Creative Thinking in Art Education: Development and Assessment



Andrea Kárpáti – Corvinus University of Budapest, Hungary


László Koppány Csáji – Research Institute of Art Theory and Methodology, Hungary


Judit Szepesi – Hungarian Academy of Arts, Research Institute of Art Theory and Methodology, Budapest, Hungary



Abstract:


PISA (the Program for International Student Assessment) in its 2022 international survey included a new area: Creative Thinking (CT), involving 21,000 students aged 15 from 64 countries and economies. CT was assessed in four domains: visual and written expression, scientific and social problem solving. Tasks required generation, evaluation and improvement of ideas that can result in original and effective solutions, “advances in knowledge, and impactful expressions of imagination” (PISA 2022). This presentation will focus on Visual skills and imaging competence that assumed an important role in the solution of the tasks and the result of the survey: the PISA Creative Thinking Framework, a skills cluster active in all important domain of human activity from science to the visual arts. This presentation focuses on the domain of visual expression in Creative Thinking: its subskills and their development. In a comparative study of art education experiments with Corvinus University of Budapest, Kyushu University, the University of Lapland and in consultation with the PACO Design Collaborative, Milan, Italy, we introduced developmental programs based on the educational models of Design Thinking and the PISA Framework.
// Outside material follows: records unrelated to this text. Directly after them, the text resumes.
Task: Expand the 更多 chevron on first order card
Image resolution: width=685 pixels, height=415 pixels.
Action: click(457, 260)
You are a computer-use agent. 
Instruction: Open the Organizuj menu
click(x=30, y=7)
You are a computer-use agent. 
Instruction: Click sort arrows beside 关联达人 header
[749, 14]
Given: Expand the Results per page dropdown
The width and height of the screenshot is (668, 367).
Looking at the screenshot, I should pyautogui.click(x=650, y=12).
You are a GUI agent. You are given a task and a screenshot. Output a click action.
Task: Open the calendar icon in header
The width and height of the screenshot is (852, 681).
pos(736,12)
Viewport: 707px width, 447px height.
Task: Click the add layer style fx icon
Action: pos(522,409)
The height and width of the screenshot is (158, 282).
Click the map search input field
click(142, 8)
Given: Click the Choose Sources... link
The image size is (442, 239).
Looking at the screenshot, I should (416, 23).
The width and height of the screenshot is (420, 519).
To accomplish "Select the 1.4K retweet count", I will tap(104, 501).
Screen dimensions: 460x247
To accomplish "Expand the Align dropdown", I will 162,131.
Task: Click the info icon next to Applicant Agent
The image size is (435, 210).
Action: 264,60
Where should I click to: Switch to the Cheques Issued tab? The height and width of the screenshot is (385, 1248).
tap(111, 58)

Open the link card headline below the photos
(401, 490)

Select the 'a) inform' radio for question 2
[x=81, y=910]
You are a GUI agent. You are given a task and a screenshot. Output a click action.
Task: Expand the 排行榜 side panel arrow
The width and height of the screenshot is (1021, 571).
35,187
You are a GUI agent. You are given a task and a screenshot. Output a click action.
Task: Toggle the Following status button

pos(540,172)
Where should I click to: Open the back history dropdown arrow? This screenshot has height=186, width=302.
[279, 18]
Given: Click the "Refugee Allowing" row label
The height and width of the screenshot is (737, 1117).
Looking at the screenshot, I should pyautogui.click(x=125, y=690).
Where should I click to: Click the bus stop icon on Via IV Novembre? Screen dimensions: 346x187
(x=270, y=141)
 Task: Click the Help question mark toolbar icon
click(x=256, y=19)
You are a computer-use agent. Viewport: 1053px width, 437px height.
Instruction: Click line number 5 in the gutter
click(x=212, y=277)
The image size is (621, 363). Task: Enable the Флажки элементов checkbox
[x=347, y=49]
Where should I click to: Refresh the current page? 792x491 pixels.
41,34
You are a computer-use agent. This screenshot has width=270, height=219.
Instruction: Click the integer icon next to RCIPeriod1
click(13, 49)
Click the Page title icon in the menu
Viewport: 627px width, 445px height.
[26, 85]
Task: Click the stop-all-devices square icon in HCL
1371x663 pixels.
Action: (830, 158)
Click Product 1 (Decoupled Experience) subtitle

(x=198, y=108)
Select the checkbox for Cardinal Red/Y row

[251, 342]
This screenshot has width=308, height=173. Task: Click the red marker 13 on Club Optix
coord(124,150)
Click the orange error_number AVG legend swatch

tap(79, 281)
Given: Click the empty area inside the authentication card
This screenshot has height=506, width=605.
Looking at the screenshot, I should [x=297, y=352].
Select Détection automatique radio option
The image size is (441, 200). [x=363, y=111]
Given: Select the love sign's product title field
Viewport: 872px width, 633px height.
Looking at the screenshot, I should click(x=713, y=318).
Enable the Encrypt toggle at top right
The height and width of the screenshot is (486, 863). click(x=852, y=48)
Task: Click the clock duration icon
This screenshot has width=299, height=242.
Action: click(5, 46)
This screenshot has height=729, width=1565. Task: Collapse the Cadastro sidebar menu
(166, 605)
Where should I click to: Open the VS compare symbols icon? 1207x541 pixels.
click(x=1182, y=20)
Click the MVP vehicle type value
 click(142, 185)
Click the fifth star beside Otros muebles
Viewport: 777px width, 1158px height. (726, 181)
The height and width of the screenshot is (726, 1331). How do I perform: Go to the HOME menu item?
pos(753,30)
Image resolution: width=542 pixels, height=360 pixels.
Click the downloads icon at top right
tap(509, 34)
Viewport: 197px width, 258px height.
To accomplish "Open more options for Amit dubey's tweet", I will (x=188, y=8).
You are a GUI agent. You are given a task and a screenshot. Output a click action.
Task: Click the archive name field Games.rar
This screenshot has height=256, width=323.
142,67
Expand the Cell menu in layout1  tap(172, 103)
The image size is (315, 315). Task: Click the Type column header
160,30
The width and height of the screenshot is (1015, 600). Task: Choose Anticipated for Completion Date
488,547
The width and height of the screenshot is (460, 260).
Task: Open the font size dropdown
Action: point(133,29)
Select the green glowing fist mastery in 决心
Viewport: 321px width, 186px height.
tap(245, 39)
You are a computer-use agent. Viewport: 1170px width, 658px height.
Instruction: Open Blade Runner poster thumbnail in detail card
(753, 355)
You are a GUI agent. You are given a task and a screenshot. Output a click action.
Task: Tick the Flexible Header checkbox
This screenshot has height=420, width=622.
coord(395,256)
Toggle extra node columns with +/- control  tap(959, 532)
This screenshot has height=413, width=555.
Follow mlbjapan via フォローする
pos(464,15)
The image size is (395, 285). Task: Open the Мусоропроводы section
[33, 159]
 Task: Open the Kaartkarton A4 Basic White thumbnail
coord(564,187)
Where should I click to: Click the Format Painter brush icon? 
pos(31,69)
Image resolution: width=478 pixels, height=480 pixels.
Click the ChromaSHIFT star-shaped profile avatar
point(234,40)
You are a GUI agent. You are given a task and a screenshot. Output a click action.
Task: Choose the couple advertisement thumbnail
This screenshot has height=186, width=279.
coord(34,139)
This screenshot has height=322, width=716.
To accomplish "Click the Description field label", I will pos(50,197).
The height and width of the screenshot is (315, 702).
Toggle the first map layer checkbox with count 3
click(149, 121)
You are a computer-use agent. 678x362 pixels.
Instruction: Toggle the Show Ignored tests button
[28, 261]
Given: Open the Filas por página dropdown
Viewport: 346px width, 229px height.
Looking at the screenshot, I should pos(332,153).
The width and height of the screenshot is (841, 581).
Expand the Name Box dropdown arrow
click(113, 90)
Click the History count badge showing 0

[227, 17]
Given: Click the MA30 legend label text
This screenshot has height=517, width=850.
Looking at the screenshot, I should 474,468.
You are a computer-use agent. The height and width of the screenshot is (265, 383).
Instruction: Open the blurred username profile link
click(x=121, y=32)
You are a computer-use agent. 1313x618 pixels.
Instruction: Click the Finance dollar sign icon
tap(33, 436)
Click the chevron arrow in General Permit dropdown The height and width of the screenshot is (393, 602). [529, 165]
In the Hungarian project discussed in this paper, STEAM (integration of Science, Technology, Engineering, Arts and Mathematics) is in focus of one of the programs. The educational interventions are assessed through process-oriented portfolio assessment, the Test for Creative Thinking-Drawing Task (Urban and Jellen, 1986) and, in the Hungarian study, also through a standardized complex problem-solving task. The pilot experiments in Hungary were carried out in a secondary grammar school with a specialization in economics and a vocational school with mechatronics specialization. The CT program in visual expression was suited to their interests and learning needs. We will show how training in creative thinking improves visual skills and complex problem-solving skills as well.